When I say some people use Newsgroups and by default the listings on Newzbin for "Evil" I mean piracy of course. Newsgroups go by the more common term Usenet. Still, Newzbin as a website did NOT HOST OR SHARE ANY FILES. All it did was tell people where files were at, in what groups they were listed, and what the file names were. It did this because technically these posts on various Newsgroups were the same as the other topics or "threads" or "conversations", it just so happens some of them are pieces, usually .rar's, of games or movies. The same kinds of things that can be found on any Torrent site.
Newzbin did nothing wrong. People did have LEGITIMATE USES for it, just like they do Fogbugs, or Photobucket, or many other sites. Newzbin was closed because they owe money to people I believe. I didn't know anything about any of this or it's legal trouble before finding THIS ARTICLE when I tried to log-on to Newzbin today.
If you know or heard anything about this or find a site that talks a little more in depth, please let me know as I'd like to find out all I can about it being shut down.
Hopefully some of you out there see this for what it is regardless of what the causes are. Another place being closed because someone thinks they're losing money over piracy and pressured some Government to take action. Newzbin wasn't just a site for pirates or other thieves. It had real value. Eventually, slowing, this is going to turn into a legal and virtual "Witch-hunt" by Governments to shut down more and more sites limiting knowledge and people's freedoms Online.
Indeed I will face the consequences of my actions, regardless of whether I accept them or not.

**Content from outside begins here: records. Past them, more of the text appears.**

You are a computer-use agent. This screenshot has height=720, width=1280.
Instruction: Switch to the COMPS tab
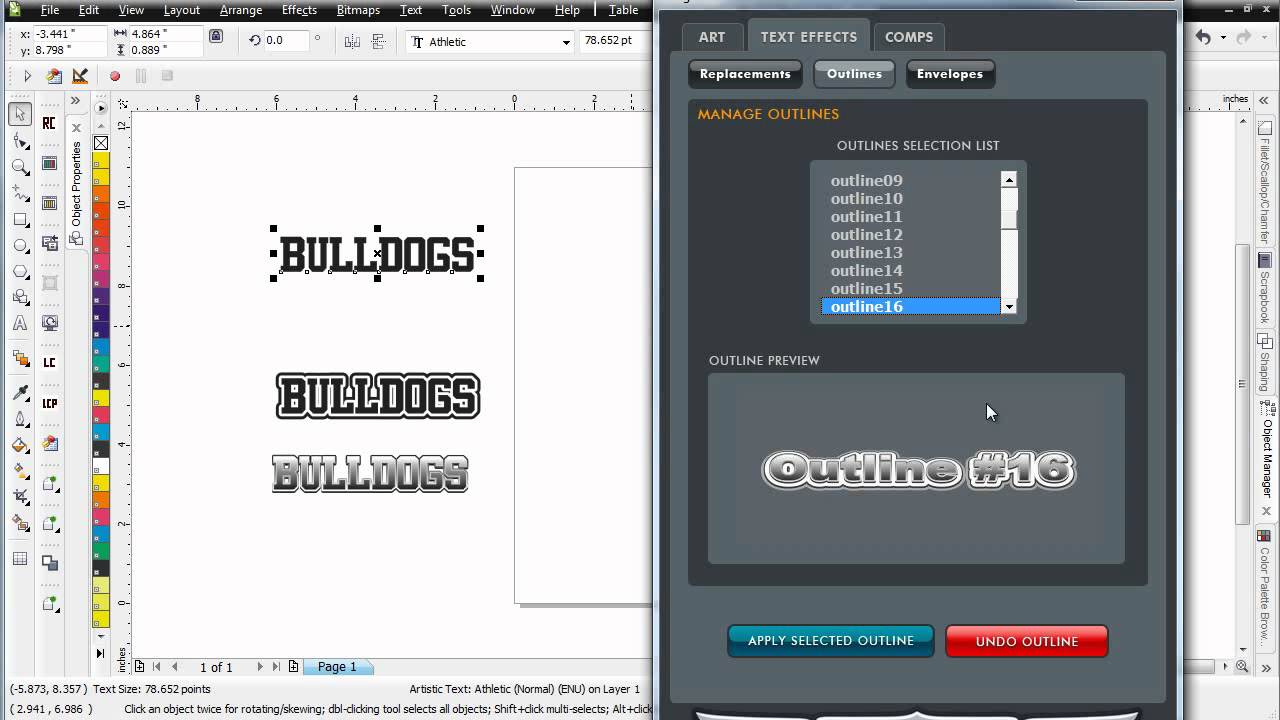908,36
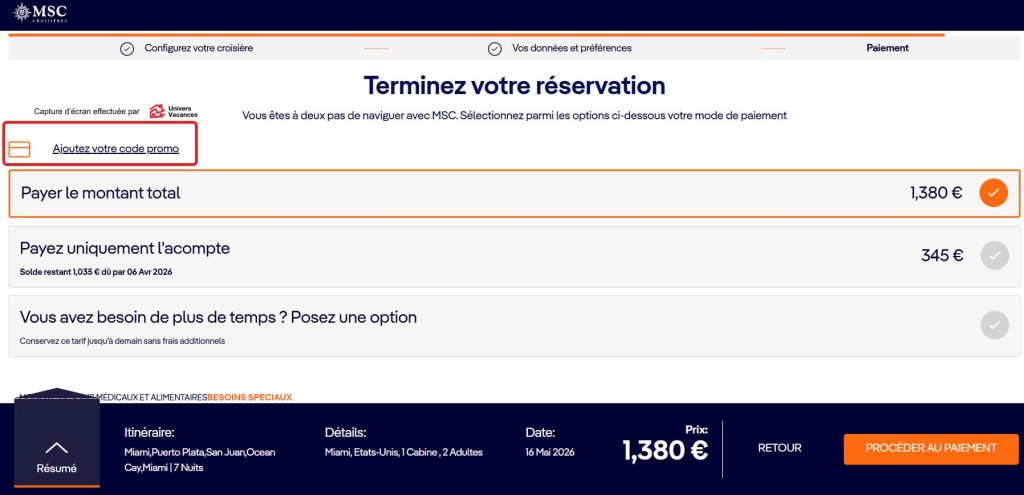Select the Posez une option checkmark
The image size is (1024, 495).
click(993, 324)
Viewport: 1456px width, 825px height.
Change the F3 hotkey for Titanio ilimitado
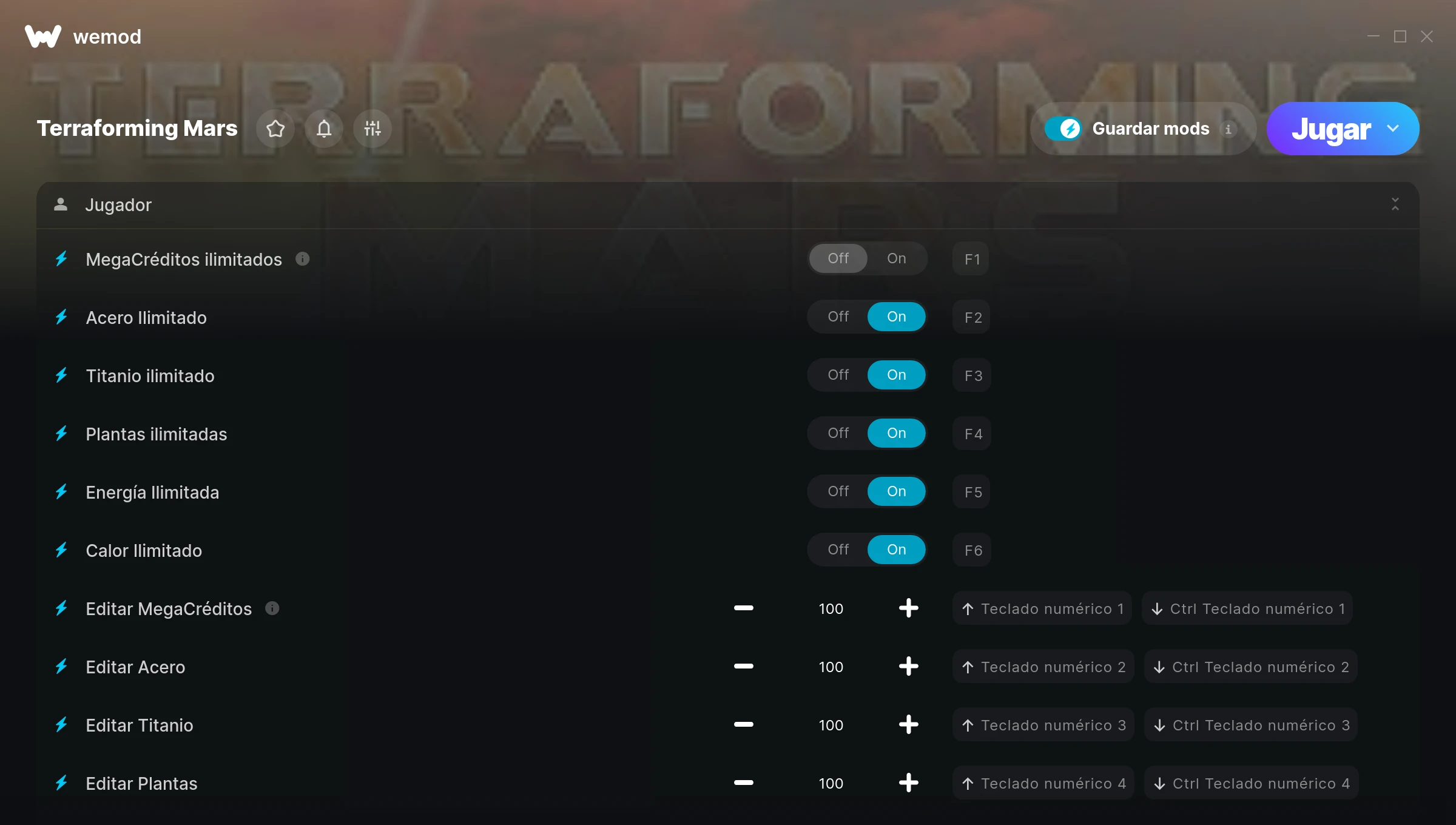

Many of the founding fathers of the current form of my country are still alive. They did not just question the, back then, current law. They also went against it and many spent years in jail.

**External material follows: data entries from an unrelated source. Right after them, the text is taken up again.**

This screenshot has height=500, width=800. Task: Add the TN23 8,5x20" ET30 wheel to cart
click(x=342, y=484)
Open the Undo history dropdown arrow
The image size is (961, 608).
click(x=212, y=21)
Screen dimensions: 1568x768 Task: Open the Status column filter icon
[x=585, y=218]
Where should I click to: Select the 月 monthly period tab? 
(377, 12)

They were not Niko-above the law. But they managed to stop the continuation of the previous dictatorship. I applaud them. Something similar will eventually happen to DMCA and current copyright and patent law.
Really? You called Microsoft and asked them? Because where I'm from, that key is all you need. You can even install the Professional version off the Home DVD if you have the license number. I suppose I could call up their EULA and check, but I think this is allowed (and I'm not inclined to worry about it because I don't think Microsoft is worried either - they know that they will be selling you a new version long before the media breaks). They aren't selling you the media, they are clearly selling you the license to a single copy running on a single machine and the associated technical support. Personally I buy OEM licenses because I don't need or want to pay for the technical support.
I'm sorry you don't like copying for the purpose of using what you paid for. I'm also sorry you feel that when the media ages or gets damaged you are entitled to a new sale if the customer didn't have a personally created archival copy on hand - customers should HAVE to have a blu-ray burner and the ability to bypass copy protections if they want to protect their media investment. As I said, feel free to prosecute these absolutely harmless activities and minor violations of civil law. I'm sure the $3000 you manage to gain by barratry in the one off case you can show it happened will outweigh the court costs of pursuing it.
Why? Because you don't like their rules? It's their choice to to market it and distribute it within the guidelines of the law the way they want. Just as it is for someone who wants to distribute their software as Open Source and make no profit what so ever. Just as it's Stardocks right not to use DRM on their software. Patent, copyright, IP, etc laws may need to be clearer and defined better...I can allow that some are just muddled crap...but laws designed to protect one individual from buying or monopolizing patents that create the software aren't the same as those that dictate how many copies of it you can or can not burn or how you distribute the finished product.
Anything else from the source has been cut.